An elegant way to get hashtags out of a string in Python?

Dan Abramov picture Dan Abramov · Jun 13, 2011 · Viewed 26.4k times · Source

I'm looking for a clean way to get a set (list, array, whatever) of words starting with # inside a given string.

In C#, I would write

var hashtags = input
    .Split (' ')
    .Where (s => s[0] == '#')
    .Select (s => s.Substring (1))
    .Distinct ();

What is comparatively elegant code to do this in Python?

EDIT

Sample input: "Hey guys! #stackoverflow really #rocks #rocks #announcement"
Expected output: ["stackoverflow", "rocks", "announcement"]

Answer

utdemir picture utdemir · Jun 13, 2011

With @inspectorG4dget's answer, if you want no duplicates, you can use set comprehensions instead of list comprehensions.

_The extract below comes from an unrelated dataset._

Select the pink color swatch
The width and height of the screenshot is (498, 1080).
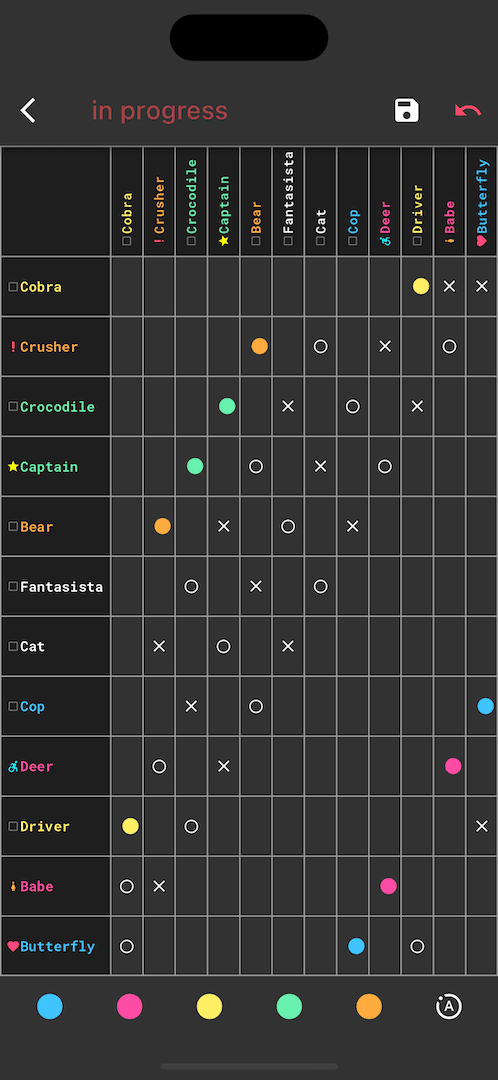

>>> tags="Hey guys! #stackoverflow really #rocks #rocks #announcement"
>>> {tag.strip("#") for tag in tags.split() if tag.startswith("#")}
set(['announcement', 'rocks', 'stackoverflow'])

Note that { } syntax for set comprehensions only works starting with Python 2.7.
If you're working with older versions, feed list comprehension ([ ]) output to set function as suggested by @Bertrand.